--- Extracted material ---
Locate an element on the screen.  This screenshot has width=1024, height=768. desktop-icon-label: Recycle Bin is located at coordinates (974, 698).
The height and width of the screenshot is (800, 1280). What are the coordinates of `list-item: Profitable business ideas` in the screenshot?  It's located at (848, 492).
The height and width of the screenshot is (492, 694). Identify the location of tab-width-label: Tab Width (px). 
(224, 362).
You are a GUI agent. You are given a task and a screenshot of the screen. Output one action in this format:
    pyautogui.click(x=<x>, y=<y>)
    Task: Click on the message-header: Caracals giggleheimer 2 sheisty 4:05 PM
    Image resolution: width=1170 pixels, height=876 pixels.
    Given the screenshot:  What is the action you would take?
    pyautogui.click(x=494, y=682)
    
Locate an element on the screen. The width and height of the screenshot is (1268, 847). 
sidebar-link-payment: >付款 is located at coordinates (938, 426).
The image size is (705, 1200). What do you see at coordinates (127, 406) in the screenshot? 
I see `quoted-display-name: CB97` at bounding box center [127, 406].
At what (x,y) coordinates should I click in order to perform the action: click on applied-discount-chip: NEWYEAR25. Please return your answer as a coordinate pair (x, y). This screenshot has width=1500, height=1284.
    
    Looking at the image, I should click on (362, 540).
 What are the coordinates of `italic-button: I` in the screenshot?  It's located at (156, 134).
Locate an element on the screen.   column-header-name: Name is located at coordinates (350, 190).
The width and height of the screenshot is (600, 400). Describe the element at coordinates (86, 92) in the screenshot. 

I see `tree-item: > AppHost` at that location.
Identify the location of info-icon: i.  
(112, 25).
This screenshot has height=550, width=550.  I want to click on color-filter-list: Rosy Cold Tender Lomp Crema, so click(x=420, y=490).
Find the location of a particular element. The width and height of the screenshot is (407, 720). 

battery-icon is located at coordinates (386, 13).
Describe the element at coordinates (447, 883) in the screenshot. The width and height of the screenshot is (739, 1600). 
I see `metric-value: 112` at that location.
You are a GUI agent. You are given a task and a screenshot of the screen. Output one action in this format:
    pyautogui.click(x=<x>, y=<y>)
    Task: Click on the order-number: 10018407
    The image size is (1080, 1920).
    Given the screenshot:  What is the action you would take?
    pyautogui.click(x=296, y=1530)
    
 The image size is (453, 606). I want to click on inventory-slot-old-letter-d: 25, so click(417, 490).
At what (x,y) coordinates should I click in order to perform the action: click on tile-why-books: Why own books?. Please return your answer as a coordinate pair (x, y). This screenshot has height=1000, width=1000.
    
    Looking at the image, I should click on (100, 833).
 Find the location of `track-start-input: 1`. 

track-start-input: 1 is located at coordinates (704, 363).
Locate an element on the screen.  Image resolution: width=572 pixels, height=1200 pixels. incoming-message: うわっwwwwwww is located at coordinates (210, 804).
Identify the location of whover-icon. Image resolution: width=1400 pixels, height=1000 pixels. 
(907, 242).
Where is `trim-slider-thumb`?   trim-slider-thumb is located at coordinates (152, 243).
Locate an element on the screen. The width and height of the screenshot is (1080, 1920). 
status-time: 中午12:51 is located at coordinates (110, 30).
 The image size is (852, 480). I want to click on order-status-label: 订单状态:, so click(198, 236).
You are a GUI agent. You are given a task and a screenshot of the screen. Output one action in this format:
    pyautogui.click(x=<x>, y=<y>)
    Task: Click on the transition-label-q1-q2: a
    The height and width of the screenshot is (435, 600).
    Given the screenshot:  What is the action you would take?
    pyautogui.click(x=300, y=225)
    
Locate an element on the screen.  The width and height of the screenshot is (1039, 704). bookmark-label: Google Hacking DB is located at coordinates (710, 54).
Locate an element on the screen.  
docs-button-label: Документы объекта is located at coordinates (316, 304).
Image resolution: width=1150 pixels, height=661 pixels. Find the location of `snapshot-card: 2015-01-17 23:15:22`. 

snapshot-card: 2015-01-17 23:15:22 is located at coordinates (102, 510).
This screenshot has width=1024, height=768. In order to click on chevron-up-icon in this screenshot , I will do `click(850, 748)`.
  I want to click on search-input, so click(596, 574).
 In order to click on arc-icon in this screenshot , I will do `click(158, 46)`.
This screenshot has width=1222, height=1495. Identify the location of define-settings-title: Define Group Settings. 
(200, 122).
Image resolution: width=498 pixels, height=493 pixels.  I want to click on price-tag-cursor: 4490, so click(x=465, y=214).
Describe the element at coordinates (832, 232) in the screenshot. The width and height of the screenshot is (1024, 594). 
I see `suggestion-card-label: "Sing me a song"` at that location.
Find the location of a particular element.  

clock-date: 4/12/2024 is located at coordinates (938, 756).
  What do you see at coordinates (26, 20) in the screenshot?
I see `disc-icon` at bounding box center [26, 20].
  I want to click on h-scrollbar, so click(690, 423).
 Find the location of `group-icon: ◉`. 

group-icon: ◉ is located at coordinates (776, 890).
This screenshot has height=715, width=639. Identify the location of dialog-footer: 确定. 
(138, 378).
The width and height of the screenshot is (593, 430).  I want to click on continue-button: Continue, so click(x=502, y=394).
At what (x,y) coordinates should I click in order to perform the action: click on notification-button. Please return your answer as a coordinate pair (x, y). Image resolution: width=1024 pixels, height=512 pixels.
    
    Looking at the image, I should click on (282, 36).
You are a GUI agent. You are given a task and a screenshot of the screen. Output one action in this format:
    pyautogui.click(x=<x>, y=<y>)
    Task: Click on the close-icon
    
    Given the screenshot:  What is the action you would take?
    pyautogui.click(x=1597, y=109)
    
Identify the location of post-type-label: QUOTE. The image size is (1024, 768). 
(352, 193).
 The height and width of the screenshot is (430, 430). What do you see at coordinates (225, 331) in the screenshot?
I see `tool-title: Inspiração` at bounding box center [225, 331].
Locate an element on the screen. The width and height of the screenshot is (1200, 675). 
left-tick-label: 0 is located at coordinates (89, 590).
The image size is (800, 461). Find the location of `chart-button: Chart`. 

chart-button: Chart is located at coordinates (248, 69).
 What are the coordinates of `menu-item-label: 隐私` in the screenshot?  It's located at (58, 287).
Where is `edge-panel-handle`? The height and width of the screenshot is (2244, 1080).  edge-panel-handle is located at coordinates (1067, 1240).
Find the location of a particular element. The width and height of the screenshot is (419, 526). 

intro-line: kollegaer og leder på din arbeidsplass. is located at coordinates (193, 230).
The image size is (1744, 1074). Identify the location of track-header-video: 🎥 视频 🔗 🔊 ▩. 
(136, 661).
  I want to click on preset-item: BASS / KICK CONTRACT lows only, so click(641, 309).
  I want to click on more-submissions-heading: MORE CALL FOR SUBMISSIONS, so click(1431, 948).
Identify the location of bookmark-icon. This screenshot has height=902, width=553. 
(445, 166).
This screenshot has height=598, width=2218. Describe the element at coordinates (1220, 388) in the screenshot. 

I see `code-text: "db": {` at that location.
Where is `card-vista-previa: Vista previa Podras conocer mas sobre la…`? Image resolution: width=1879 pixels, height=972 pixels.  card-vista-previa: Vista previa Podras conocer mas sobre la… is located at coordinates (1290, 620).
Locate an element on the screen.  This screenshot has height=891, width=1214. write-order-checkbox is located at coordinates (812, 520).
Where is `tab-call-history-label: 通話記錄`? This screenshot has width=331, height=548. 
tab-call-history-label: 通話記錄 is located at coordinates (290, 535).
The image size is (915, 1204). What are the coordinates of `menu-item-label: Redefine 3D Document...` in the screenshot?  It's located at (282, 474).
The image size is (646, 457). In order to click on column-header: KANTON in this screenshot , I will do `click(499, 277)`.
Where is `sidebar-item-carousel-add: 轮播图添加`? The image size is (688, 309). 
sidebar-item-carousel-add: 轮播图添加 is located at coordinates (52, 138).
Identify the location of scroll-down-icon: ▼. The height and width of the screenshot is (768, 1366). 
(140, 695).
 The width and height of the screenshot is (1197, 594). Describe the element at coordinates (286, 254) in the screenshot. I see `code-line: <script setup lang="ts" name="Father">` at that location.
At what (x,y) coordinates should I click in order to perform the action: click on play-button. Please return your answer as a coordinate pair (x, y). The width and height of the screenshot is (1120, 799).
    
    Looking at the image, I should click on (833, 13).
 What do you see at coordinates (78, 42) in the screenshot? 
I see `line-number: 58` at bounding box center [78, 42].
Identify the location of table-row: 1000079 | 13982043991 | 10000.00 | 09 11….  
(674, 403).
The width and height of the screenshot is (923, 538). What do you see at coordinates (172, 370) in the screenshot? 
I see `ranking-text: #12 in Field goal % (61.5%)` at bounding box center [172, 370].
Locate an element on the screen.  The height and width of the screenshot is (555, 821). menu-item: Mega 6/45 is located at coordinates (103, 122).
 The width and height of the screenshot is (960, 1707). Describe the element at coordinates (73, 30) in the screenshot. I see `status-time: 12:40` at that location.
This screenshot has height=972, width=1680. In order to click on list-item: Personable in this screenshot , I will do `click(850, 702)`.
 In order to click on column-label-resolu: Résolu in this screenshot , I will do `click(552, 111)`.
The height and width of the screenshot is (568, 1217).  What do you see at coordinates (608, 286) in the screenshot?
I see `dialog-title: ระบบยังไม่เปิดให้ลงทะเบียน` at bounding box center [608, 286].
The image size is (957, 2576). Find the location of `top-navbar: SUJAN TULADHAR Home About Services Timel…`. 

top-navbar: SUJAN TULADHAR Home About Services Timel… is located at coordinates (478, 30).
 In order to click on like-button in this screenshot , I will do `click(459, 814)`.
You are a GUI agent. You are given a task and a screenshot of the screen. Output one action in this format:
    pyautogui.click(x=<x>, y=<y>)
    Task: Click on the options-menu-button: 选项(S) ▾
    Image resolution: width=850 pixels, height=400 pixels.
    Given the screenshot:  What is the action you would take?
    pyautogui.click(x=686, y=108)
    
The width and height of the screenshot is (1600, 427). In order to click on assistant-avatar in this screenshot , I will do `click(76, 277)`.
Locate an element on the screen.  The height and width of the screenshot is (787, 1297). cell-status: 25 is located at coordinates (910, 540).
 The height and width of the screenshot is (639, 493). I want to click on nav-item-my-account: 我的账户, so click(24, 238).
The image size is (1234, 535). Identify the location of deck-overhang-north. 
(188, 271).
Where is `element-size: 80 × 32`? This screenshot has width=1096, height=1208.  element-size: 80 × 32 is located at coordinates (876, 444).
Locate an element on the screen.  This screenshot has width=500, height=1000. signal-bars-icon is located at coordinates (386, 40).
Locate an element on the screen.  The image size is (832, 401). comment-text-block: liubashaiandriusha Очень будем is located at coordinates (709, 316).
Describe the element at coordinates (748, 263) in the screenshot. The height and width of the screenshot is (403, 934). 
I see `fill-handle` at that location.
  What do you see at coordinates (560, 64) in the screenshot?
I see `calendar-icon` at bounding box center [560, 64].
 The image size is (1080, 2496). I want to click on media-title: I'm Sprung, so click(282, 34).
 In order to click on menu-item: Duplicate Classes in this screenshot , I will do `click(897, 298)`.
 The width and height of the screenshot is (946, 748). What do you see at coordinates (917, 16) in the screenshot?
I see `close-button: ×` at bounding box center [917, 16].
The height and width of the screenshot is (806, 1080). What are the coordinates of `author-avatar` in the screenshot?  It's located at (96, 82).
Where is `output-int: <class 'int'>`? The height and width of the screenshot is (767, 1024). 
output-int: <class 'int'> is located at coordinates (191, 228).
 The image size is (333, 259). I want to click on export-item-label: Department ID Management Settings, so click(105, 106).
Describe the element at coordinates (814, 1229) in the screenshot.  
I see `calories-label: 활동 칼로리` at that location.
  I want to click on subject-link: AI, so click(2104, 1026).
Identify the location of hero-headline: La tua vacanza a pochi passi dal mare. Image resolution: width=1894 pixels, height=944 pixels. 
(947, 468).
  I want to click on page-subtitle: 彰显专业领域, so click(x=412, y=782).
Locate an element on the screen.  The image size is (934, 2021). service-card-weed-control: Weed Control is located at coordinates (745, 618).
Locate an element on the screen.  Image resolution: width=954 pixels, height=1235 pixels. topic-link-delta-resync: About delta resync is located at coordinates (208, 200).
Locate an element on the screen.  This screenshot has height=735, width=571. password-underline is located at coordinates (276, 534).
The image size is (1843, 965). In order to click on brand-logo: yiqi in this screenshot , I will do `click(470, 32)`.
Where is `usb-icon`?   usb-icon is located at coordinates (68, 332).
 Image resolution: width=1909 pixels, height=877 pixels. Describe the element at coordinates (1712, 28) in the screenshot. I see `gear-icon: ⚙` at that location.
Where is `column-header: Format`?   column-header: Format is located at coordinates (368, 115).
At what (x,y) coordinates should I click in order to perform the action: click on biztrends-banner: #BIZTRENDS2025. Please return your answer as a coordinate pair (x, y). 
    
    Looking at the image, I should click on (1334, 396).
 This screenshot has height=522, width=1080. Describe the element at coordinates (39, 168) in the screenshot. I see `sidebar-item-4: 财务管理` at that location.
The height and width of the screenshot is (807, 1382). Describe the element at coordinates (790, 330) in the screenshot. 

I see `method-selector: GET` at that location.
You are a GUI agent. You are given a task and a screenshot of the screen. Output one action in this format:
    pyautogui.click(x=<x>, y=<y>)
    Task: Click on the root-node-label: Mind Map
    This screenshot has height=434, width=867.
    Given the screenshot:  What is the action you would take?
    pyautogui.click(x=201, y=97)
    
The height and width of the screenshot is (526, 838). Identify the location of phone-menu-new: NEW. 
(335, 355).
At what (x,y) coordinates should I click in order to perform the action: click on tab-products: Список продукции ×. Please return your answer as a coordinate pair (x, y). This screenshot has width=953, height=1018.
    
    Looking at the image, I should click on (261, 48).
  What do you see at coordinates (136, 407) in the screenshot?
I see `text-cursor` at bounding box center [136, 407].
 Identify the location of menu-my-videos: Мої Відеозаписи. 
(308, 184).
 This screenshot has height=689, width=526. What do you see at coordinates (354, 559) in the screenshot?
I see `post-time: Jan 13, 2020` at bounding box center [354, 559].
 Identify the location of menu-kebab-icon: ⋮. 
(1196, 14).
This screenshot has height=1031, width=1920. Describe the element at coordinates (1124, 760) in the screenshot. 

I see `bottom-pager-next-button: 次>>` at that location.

--- Task brief ---
Reproduce verbatim the stretch of the records above from the line containing "is (1268, 847)." through the line containing "sidebar-link-payment: >付款 is", including both of those lines.

--- Task output ---
Locate an element on the screen. The width and height of the screenshot is (1268, 847). 
sidebar-link-payment: >付款 is located at coordinates (938, 426).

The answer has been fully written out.